[Records drawn from a dataset]
• • • • •

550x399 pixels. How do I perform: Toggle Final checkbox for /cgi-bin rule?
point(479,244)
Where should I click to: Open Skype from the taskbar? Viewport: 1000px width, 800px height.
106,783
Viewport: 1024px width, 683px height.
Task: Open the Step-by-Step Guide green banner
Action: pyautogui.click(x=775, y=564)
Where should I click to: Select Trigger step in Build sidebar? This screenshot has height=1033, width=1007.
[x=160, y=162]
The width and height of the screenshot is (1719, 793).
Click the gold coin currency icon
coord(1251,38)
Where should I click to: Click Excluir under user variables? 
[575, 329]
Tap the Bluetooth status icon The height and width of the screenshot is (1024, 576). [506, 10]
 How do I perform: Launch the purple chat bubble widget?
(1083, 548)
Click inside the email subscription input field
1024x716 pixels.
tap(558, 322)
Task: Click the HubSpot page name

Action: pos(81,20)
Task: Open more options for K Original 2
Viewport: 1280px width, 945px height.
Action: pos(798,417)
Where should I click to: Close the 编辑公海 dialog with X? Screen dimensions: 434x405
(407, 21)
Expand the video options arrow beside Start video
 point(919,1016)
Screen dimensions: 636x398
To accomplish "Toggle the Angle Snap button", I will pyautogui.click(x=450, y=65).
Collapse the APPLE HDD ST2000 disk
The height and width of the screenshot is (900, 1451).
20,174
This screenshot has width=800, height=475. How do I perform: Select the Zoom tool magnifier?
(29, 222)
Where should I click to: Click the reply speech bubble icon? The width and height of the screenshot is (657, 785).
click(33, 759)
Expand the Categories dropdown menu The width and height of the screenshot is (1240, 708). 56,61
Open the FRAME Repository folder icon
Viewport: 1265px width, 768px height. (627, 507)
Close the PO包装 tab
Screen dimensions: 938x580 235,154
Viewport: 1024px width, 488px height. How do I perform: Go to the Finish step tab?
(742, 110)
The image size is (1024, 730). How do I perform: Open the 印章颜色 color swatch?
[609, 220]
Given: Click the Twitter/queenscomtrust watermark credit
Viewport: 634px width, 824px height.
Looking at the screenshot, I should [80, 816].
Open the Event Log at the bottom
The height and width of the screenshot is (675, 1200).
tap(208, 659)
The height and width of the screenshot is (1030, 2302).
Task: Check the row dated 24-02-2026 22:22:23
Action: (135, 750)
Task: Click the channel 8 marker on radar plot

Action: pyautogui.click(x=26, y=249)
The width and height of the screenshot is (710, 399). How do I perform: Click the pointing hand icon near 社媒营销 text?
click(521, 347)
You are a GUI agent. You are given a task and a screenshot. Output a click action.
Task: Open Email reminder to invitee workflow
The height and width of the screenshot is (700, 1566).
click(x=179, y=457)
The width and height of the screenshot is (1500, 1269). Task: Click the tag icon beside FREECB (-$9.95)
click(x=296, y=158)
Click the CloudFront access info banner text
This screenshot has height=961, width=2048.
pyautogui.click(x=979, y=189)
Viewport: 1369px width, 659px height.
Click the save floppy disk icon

• • • • •

[Directions for this task] Could you return exactly the stretch of the data above that starts at the line with "Expand the video" and ends at the line with "Viewport: 1369px width, 659px height.", both lines included?

[Written response]
Expand the video options arrow beside Start video
 point(919,1016)
Screen dimensions: 636x398
To accomplish "Toggle the Angle Snap button", I will pyautogui.click(x=450, y=65).
Collapse the APPLE HDD ST2000 disk
The height and width of the screenshot is (900, 1451).
20,174
This screenshot has width=800, height=475. How do I perform: Select the Zoom tool magnifier?
(29, 222)
Where should I click to: Click the reply speech bubble icon? The width and height of the screenshot is (657, 785).
click(33, 759)
Expand the Categories dropdown menu The width and height of the screenshot is (1240, 708). 56,61
Open the FRAME Repository folder icon
Viewport: 1265px width, 768px height. (627, 507)
Close the PO包装 tab
Screen dimensions: 938x580 235,154
Viewport: 1024px width, 488px height. How do I perform: Go to the Finish step tab?
(742, 110)
The image size is (1024, 730). How do I perform: Open the 印章颜色 color swatch?
[609, 220]
Given: Click the Twitter/queenscomtrust watermark credit
Viewport: 634px width, 824px height.
Looking at the screenshot, I should [80, 816].
Open the Event Log at the bottom
The height and width of the screenshot is (675, 1200).
tap(208, 659)
The height and width of the screenshot is (1030, 2302).
Task: Check the row dated 24-02-2026 22:22:23
Action: (135, 750)
Task: Click the channel 8 marker on radar plot

Action: pyautogui.click(x=26, y=249)
The width and height of the screenshot is (710, 399). How do I perform: Click the pointing hand icon near 社媒营销 text?
click(521, 347)
You are a GUI agent. You are given a task and a screenshot. Output a click action.
Task: Open Email reminder to invitee workflow
The height and width of the screenshot is (700, 1566).
click(x=179, y=457)
The width and height of the screenshot is (1500, 1269). Task: Click the tag icon beside FREECB (-$9.95)
click(x=296, y=158)
Click the CloudFront access info banner text
This screenshot has height=961, width=2048.
pyautogui.click(x=979, y=189)
Viewport: 1369px width, 659px height.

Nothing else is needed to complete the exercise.